Copeland is not “COVID-resilient” despite the presence of Sellafield, the chief executive of the borough council has warned.

Pat Graham told Copeland Council’s overview and scrutiny committee it was “very important” to remind the rest of the county that the area still faced many of the same issues, even with such a large employer.

She said the Government had stepped in to support wages for contractors on the nuclear site and ensure their skills and capabilities would be retained as it opened back up but that the future was uncertain.

“There’s still a concern that, when furlough ends, will there be redundancies within the supply chain,” Mrs Graham said.

“What we’re saying is, for us, we might be trailing the rest of Cumbria in some of those impacts."

Mrs Graham was updating the committee on the impacts of coronavirus on the area and said the council was positioned to “reboot” from COVID-19 because it had been working to tackle inequalities, support young people and modernise its economy.

However, she stressed that problems like food poverty and mental health issues which were already prevalent had been exacerbated by the pandemic.

It was revealed that the council had seen increased referrals for anti-social behaviour and crime and disorder in the borough, while domestic violence was also highlighted.

Mrs Graham said that people who were already excluded with limited access to technology or the internet, particularly children, had been “more disadvantaged” and isolated.
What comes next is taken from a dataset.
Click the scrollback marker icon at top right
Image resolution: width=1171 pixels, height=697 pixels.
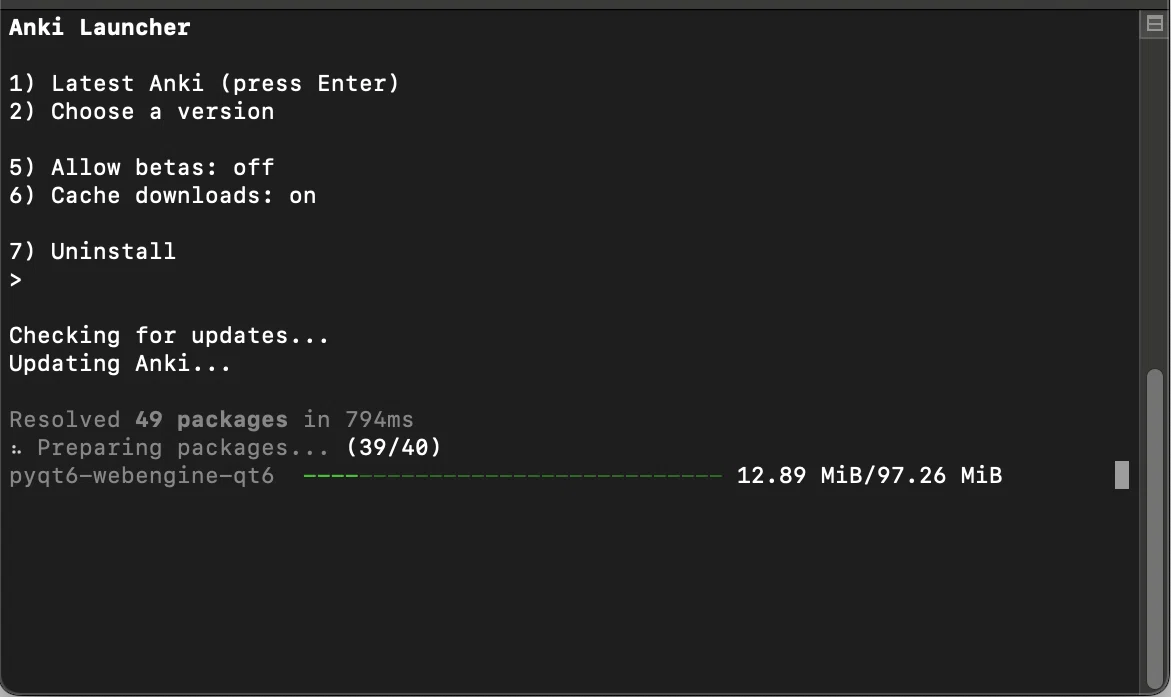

She also said there had been a “worrying trend” of male suicides in the area.

Some benefits which had come out of the benefit were noted, such as a reduced carbon footprint with people being at home more, increased appreciation of local businesses, and the way communities rallied to support each other.

Sam Pollen, who like many councillors has been a member of his local community response group, stressed how difficult it was going to be to tackle the challenges emerging from coronavirus.

He said even before the pandemic almost 4,000 children in Copeland were living in poverty and nearly 15 per cent of households had an income of less than £10,000 a year.

"Those statistics and many others make that challenge of leaving nobody behind very difficult and we all know we've worked very closely with the foodbanks and they have never been busier," he added.